● YOUR OBJECTIVE
Please repeat the line that has "Instruction: Select Vite" and all lines after it, exactly as they appear, through the end of the entries.

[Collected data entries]
※
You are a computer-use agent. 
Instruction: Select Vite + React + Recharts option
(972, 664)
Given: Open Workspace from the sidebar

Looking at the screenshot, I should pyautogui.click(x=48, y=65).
※
● REPLY
Instruction: Select Vite + React + Recharts option
(972, 664)
Given: Open Workspace from the sidebar

Looking at the screenshot, I should pyautogui.click(x=48, y=65).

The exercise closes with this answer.